--- EXERCISE DETAILS ---
Search the entries below for "pixels", and copy each line where it appears.

--- DATA TO EXAMINE ---
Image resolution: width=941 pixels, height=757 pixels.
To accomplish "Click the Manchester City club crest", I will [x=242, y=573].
---
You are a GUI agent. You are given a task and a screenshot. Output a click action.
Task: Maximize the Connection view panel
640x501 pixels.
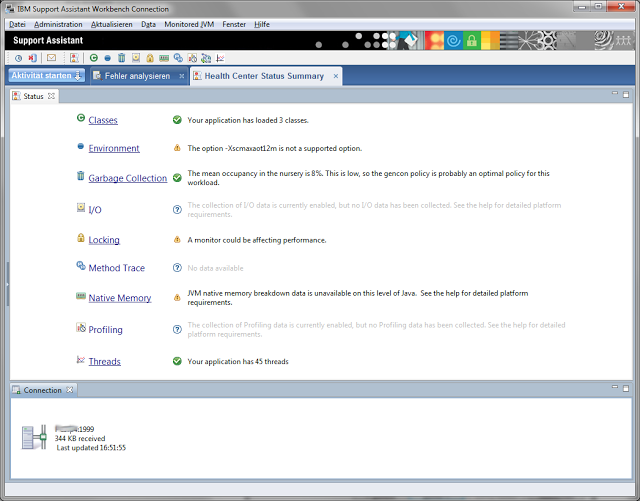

--- TASK RESULT ---
Image resolution: width=941 pixels, height=757 pixels.
640x501 pixels.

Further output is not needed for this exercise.